Recipient TIM4 signaling regulates ischemia reperfusion-induced ER stress and metabolic responses in liver transplantation: from mouse-to-human.

Abstract

T-cell immunoglobulin and mucin (Tim)4 is expressed on APCs, including macrophages, as one of the main amplifiers in the mechanism of liver ischemia-reperfusion injury (IRI) following orthotopic liver transplantation (OLT). Though donor Tim4 selectively expressed on Kupffer cells serves as a checkpoint regulator of innate immune-driven IRI cascades, its role on cells outside the OLT remains unclear. To dissect the role of donor vs. recipient-specific Tim4 signaling in IR-induced stress and hepatocellular function, we employed a murine OLT model utilizing Tim4-knockout (KO) mice as either donor or recipient (WT → WT, WT → Tim4-KO, Tim4-KO → WT). In the experimental arm, disruption of donor Tim4 attenuated IRI-OLT damage, while recipient Tim4-null mutation aggravated hepatic IRI concomitant with disturbed lipid metabolism, enhanced endoplasmic reticulum stress, and activated pro-apoptotic signaling in the grafts. In the in vitro study, murine hepatocytes co-cultured with Tim4-null adipose tissue showed enhanced C/EBP homologous protein (CHOP) expression pattern and susceptibility to hepatocellular death accompanied by activated caspase cascade in response to TNF-α stimulation.

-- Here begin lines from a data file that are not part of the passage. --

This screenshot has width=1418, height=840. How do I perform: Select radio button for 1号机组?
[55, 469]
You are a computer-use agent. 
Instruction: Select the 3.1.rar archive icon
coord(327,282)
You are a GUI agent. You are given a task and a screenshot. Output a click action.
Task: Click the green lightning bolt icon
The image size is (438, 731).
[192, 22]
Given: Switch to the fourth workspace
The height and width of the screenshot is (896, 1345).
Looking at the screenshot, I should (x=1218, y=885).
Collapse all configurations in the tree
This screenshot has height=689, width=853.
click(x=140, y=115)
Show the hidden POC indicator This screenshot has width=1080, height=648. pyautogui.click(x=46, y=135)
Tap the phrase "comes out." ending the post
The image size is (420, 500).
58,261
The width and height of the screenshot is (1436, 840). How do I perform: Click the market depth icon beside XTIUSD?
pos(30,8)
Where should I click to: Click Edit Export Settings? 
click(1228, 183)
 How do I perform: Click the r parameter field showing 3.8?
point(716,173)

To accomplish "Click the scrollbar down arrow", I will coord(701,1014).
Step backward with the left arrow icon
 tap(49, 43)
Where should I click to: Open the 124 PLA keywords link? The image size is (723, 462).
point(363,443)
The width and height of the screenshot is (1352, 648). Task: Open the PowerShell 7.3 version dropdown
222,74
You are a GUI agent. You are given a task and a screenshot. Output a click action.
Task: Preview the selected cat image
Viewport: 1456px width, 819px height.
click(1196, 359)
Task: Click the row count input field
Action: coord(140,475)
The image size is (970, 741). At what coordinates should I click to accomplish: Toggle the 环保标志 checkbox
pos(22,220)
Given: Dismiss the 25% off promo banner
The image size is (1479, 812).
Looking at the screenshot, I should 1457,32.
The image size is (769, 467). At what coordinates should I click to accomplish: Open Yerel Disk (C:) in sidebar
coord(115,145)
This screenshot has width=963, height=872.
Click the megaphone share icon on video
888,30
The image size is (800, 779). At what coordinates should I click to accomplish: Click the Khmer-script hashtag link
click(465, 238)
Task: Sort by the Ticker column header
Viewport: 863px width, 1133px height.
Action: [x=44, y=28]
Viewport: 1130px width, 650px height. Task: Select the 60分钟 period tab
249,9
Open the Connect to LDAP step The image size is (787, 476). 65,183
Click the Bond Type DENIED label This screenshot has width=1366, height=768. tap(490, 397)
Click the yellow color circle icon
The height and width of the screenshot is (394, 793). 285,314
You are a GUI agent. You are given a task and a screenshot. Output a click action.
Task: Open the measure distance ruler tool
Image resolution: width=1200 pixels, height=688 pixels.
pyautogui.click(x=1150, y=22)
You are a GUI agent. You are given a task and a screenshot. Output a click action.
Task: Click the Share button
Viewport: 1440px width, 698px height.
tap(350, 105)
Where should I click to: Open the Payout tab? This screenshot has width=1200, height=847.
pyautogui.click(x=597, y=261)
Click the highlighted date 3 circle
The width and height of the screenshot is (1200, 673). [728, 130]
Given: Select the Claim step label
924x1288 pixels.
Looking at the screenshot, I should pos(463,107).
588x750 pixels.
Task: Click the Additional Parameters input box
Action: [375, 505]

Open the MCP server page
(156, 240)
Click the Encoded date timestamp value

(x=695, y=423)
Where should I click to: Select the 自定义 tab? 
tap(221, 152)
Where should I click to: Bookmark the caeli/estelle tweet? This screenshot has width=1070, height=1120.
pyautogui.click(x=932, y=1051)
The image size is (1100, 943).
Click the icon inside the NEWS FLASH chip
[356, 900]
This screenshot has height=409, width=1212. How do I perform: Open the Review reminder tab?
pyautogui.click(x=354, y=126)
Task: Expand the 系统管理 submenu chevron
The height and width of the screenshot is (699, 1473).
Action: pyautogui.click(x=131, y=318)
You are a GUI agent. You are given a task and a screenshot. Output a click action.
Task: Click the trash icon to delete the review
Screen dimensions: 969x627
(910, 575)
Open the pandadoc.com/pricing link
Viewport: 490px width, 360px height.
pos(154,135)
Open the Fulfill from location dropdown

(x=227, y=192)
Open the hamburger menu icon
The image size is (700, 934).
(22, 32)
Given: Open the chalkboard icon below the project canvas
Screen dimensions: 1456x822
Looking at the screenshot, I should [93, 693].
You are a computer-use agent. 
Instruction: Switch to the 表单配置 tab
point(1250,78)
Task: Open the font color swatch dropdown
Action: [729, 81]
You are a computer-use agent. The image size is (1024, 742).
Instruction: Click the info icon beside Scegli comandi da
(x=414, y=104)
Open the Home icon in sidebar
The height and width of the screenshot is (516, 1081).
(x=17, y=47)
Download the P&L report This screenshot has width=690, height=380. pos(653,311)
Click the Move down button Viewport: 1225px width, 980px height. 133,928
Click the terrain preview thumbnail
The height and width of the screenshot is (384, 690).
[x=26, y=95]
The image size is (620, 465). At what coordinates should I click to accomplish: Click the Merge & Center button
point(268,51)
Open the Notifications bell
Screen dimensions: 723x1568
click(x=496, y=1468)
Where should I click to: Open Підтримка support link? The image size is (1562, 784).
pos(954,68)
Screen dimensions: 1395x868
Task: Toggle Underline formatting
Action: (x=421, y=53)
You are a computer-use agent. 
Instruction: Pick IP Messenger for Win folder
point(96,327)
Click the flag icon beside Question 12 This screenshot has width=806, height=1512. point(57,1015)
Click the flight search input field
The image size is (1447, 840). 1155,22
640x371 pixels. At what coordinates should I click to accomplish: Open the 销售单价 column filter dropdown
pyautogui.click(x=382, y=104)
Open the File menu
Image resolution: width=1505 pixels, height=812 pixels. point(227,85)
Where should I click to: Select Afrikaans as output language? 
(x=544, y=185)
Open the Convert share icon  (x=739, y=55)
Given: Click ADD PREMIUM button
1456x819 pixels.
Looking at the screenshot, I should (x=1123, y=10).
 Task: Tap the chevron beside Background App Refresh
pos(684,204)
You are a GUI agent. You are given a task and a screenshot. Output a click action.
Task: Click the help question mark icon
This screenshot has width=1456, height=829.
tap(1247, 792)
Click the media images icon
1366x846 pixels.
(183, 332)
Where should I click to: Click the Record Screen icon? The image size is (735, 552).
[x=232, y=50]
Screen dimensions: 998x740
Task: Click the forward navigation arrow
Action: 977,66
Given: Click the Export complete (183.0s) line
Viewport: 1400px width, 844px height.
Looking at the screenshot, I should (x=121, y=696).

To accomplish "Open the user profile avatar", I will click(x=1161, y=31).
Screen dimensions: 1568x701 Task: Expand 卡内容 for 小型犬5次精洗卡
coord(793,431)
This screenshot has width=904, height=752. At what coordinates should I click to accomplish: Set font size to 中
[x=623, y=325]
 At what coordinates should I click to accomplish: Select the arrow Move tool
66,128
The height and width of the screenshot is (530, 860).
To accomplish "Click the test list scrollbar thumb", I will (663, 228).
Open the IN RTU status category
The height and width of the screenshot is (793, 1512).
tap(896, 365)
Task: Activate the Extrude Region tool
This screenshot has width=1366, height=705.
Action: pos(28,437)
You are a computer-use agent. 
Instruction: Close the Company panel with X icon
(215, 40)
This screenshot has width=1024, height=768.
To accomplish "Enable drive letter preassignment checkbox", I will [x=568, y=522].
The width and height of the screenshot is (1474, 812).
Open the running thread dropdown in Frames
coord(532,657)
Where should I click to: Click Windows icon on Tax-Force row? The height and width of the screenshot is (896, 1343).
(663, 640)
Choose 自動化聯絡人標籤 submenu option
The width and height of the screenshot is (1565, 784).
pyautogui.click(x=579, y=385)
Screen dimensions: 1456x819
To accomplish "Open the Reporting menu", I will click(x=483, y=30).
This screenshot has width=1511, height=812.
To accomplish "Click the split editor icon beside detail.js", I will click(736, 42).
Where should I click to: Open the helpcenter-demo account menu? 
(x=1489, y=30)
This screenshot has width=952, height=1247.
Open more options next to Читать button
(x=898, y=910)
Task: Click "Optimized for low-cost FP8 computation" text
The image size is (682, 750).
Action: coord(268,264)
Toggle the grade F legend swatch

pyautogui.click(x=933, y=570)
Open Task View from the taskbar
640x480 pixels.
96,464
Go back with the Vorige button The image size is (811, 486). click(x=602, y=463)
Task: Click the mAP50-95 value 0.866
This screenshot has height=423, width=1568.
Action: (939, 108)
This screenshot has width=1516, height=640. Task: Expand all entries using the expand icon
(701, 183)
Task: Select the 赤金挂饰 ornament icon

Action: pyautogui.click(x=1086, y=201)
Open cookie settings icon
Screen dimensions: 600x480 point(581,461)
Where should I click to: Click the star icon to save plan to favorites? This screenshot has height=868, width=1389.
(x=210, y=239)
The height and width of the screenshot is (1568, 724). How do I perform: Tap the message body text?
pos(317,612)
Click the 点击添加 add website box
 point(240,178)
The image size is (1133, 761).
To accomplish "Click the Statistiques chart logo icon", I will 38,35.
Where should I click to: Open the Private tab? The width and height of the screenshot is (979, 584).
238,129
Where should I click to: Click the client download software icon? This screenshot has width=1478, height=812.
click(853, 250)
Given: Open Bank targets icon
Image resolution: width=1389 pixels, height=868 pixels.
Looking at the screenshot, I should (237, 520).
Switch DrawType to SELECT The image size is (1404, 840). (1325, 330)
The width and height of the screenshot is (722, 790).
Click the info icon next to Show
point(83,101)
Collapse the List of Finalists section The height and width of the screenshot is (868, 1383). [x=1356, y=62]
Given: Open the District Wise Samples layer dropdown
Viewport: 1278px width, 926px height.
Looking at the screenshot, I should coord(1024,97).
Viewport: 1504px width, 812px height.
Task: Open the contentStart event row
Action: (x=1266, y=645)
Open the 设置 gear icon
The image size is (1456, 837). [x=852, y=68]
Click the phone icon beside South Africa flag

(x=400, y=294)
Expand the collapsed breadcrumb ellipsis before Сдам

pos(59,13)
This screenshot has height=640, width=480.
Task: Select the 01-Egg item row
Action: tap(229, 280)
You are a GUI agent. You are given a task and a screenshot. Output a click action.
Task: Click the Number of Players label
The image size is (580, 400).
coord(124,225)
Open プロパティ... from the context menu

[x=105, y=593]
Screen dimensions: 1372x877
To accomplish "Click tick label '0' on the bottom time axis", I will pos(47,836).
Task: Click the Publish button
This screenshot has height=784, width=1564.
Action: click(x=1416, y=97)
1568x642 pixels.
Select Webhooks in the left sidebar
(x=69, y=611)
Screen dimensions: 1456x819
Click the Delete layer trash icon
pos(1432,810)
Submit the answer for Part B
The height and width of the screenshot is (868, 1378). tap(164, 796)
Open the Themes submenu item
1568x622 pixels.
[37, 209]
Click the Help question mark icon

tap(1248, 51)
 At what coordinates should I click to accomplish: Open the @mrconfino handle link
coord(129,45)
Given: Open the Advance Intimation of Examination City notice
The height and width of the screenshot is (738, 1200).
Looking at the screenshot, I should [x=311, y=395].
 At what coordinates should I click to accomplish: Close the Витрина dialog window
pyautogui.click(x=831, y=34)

In the clinical arm, liver grafts from forty-one transplant patients with enhanced TIM4 expression showed higher body mass index, augmented hepatic endoplasmic reticulum stress, enhanced pro-apoptotic markers, upregulated innate/adaptive immune responses, exacerbated hepatocellular damage, and inferior graft survival. In conclusion, although TIM4 is considered a principal villain in peri-transplant early tissue injury, recipient TIM4 signaling may serve as a savior of IR-triggered metabolic stress in mouse and human OLT recipients.